[Start Material provided]
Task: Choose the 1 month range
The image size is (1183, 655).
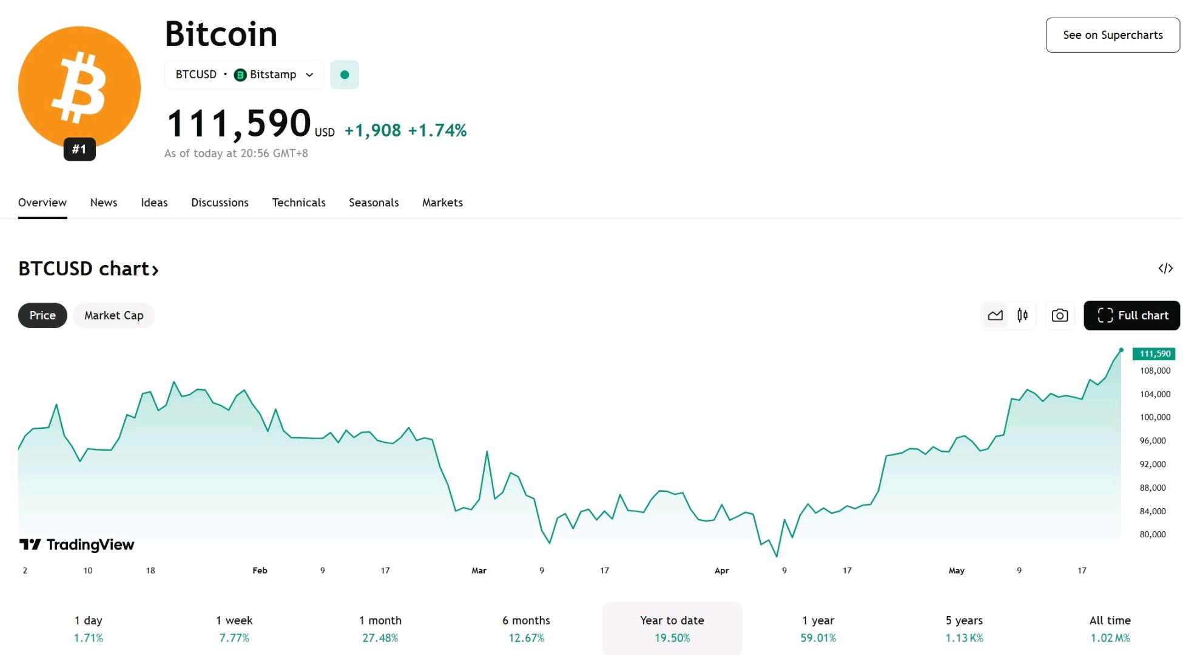Action: (380, 629)
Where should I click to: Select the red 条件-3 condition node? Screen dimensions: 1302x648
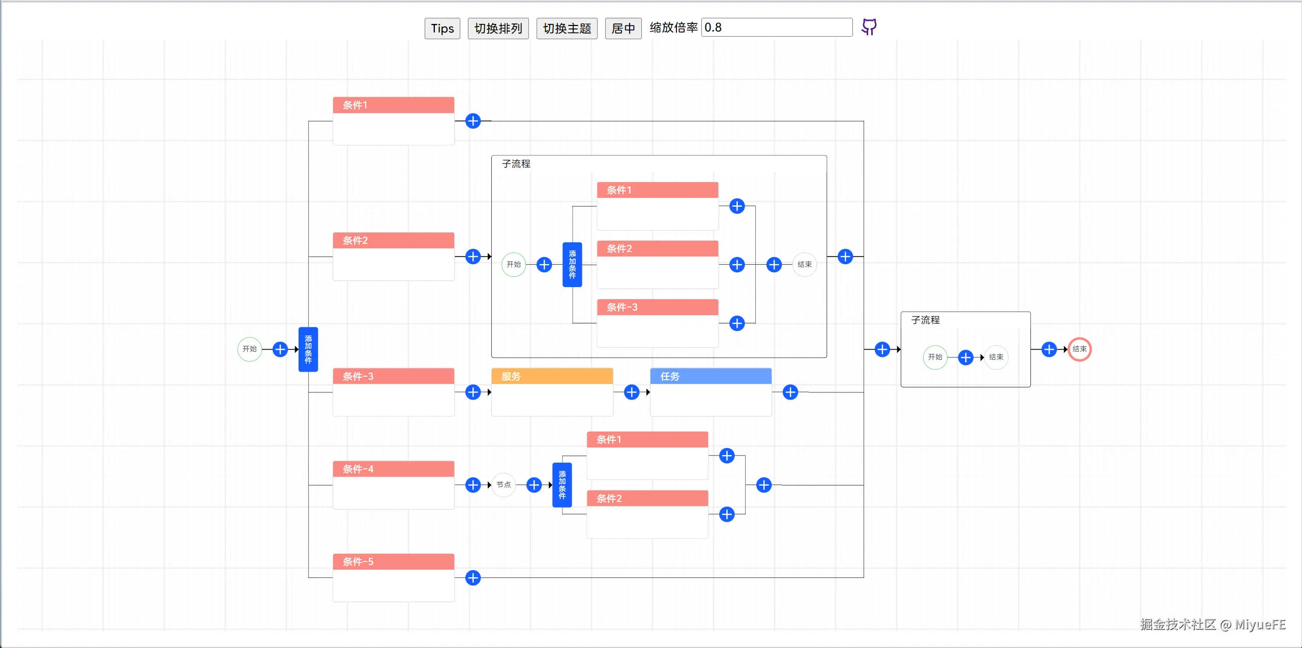(393, 376)
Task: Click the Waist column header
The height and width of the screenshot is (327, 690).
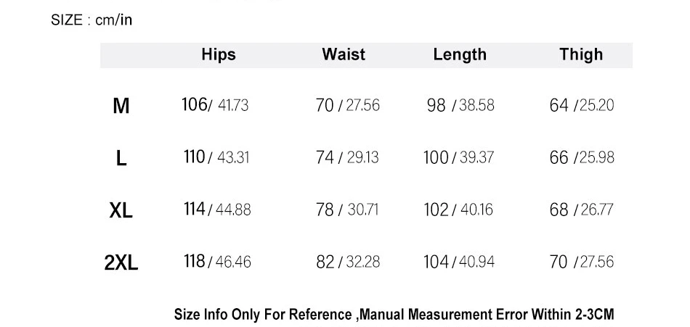Action: 344,54
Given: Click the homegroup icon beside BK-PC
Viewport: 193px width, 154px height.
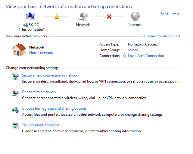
[End Material provided]
Set task – Rewrite every line of the material above, without the pictures. Multiply each coordinate in the answers by 1.8 and round to whole numbers, with halves rounded up, and leave all other numbers unchanged.

Answer for this exercise –
Task: Choose the 1 month range
The image size is (1183, 655).
Action: (684, 1132)
Where should I click to: Select the red 条件-3 condition node? Screen dimensions: 1302x648
(707, 677)
Task: Click the Waist column header
The height and width of the screenshot is (327, 690).
Action: 619,97
Given: Click the homegroup icon beside BK-PC
Viewport: 193px width, 154px height.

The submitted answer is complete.